Кристап останавливается возле девочки. Произносит задиристо:

— Ну что? Что ты мне покажешь?

— Погляди сюда хорошенько. Я покажу тебе, что земля круглая и вертится вокруг своей оси.

Аннеле считает, что если это поймет Кристапинь, то уже много знать будет.

— Сказки все это!

— В это и я не верю, — откликается Аукениха.

Но тут вступается мать Аннеле:

— Как же не веришь, если в школе учат?

Хочет она помочь Аннеле.

— Школа-то школой, а как же так: то не вертелась, а то вдруг вертится! — упрямится Аукениха.

— Она всегда вертелась! — с убежденностью молодого ученого произносит Аннеле. Но тут же вспоминает, что в первый раз тоже этому не поверила. И не поняла, пока ей как следует не объяснили. И продолжает с горячностью:

— Я тебе все покажу. В школе учить придется, а ты уж немного будешь знать об этом.

— А кто мне велит знать, если я не захочу? — упрямится Кристапинь.

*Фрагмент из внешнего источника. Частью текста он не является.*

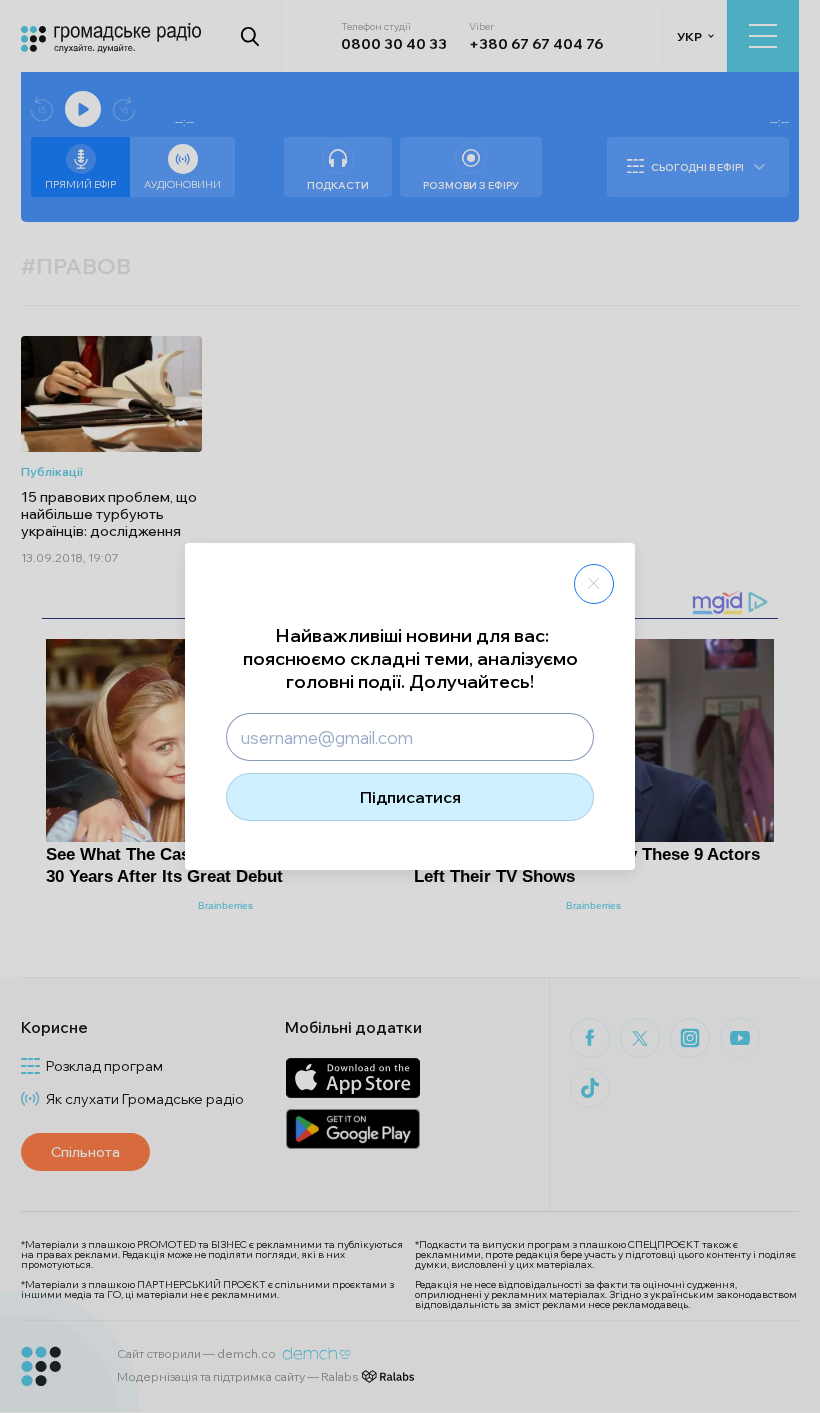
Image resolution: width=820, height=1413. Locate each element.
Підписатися (410, 797)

— Болтают всякую всячину, а дети запоминай. Пусть кто хочет верит, меня не заставишь, — не унимается Лукениха.

— Может, про землю все господа выдумали? — ввернул и Микелис.

— А эта дура девчонка и уши развесила, — задиристо произносит Кристапинь.

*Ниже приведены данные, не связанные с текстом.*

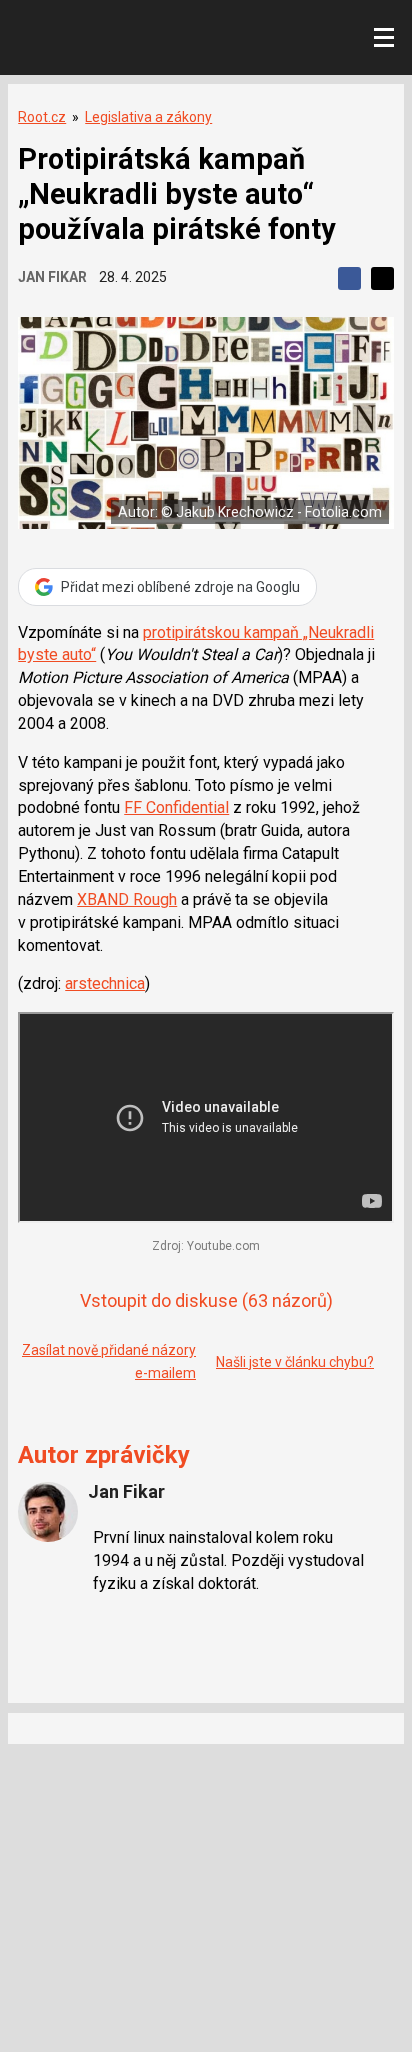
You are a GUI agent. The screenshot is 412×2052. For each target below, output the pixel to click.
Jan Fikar (52, 277)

— Ой, Микелис, что вы такое говорите! Поддакиваете, а ему ведь в школу идти!

Как же добиться успеха, если никто не верит?

Микелис не хочет ходить в виноватых и машет руками.

— Нет, нет! Раз в школе тому учат, так оно, должно, и есть.

Кристапинь гордо выпрямляется.

— Ну, раз так, давай шпарь! — говорит.

Аннеле проводит на листе бумаги волнистую линию, которая должна изображать море, и чертит над ней маленькие крестики — корабли.

— Море будто бы гладкое, как доска, но это тебе только кажется. А когда плывешь по морю, оно поднимается тебе навстречу, как гора.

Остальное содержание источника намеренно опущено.